Dramatic Increases in School Spending Have Not Improved Outcomes for Oregon Students:

Students in Oregon saw their reading and math scores decline over a decade when the state’s spending on schools rose by 80%, an analysis by Georgetown University shows.

The data, presented to the state Legislature’s Joint Ways and Means subcommittee on education Jan. 28, showed that increased spending from 2013 to 2023 correlated with lower student performance on the Oregon Statewide Assessment. The increase in spending, education finance researchers concluded, did not correlate with improvements in performance for any student group.

Oregon spends $17,100 per student. 

Other states have cracked the code, and Roza’s [Dr. Marguerite Roza, director of the Economics Lab at Georgetown] confident Oregon can, too.

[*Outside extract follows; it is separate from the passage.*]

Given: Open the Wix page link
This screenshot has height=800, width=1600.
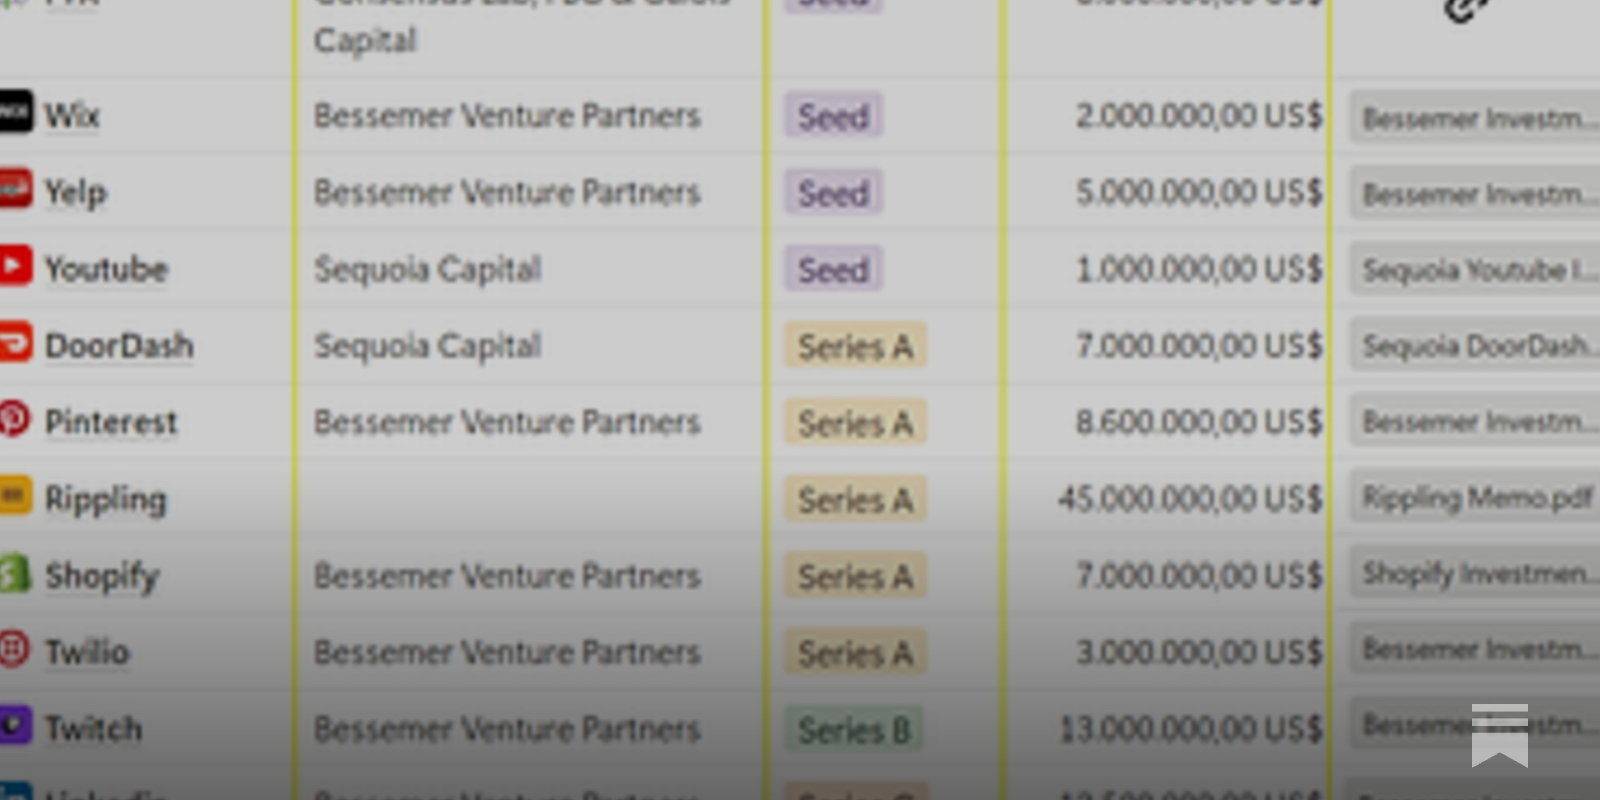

Take Mississippi, she says: Education spending has shot up there about 54% in the past decade, up to $12,500 per student, but the state is laser-focused on outcomes. It reviews data quarterly and mandates its teachers partake in updated training. The state’s fourth graders outpaced the national average in reading and were among the top 10 states on a nationwide assessment, up 10 places from the year before. (Oregon, meanwhile, is in the bottom five.)

I am less optimistic that Oregon will solve the puzzle, though the answers (accountability for parents and students, suspension/expulsion of students who can’t self-regulate, ban of cell phones, higher academic expectations, etc.) seem obvious to everyone but the Democrats in the legislature and the Oregon Department of Education.